Abstract

Existing image fusion approaches are committed to using a single deep network to solve different image fusion problems, achieving promising performance in recent years. However, devoid of the ground-truth output, in these methods, only the appearance from source images can be exploited during the training process to generate the fused images, resulting in suboptimal solutions. To this end, we advocate a self-evolutionary training formula by introducing a novel memory unit architecture (MUFusion). In this unit, specifically, we utilize the intermediate fusion results obtained during the training process to further collaboratively supervise the fused image. In this way, our fusion results can not only learn from the original input images, but also benefit from the intermediate output of the network itself. Furthermore, an adaptive unified loss function is designed based on this memory unit, which is composed of two loss items, i.e., content loss and memory loss. In particular, the content loss is calculated based on the activity level maps of source images, which can constrain the output image to contain specific information.
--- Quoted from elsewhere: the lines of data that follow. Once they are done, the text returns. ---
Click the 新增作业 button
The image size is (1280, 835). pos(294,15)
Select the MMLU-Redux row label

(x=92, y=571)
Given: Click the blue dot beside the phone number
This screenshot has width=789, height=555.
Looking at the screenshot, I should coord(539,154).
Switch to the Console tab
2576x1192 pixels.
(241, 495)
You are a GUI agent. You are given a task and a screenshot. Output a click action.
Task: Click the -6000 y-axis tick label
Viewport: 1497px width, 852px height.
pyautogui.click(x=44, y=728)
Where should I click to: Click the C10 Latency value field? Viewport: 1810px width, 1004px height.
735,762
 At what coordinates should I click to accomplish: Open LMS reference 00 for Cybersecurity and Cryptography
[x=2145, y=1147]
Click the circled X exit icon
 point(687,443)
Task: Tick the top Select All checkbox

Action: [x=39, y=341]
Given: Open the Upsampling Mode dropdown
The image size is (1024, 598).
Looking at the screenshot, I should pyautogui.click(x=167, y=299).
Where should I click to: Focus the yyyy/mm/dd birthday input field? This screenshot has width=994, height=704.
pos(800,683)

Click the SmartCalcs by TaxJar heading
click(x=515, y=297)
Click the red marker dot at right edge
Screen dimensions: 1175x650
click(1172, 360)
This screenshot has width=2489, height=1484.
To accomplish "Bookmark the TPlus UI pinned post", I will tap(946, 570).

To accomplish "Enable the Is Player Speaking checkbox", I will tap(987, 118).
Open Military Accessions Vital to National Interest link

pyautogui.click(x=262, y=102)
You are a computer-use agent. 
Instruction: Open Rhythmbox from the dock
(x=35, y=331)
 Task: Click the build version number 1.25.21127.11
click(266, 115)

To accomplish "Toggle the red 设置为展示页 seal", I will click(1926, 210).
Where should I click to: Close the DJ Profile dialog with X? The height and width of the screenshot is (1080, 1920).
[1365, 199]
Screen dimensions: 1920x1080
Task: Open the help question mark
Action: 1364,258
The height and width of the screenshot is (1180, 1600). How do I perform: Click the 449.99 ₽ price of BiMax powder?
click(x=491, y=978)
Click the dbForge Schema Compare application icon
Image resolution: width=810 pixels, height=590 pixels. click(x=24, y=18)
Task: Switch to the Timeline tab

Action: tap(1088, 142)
On the other hand, the memory loss is obtained based on the previous output of our model, which is utilized to force the network to yield fusion results with higher quality. Considering the handcrafted activity level maps cannot consistently reflect the accurate salience judgement, we put two adaptive weight items between them to prevent this degradation phenomenon. In general, our MUFusion can effectively handle a series of image fusion tasks, including infrared and visible image fusion, multi-focus image fusion, multi-exposure image fusion, and medical image fusion. Particularly, the source images are concatenated in the channel dimension. After that, a densely connected feature extraction network with two scales is used to extract the deep features of the source images. Following this, the fusion result is obtained by two feature reconstruction blocks with skip connections from the feature extraction network. Qualitative and quantitative experiments on 4 image fusion subtasks demonstrate the superiority of our MUFusion, compared to the state-of-the-art methods.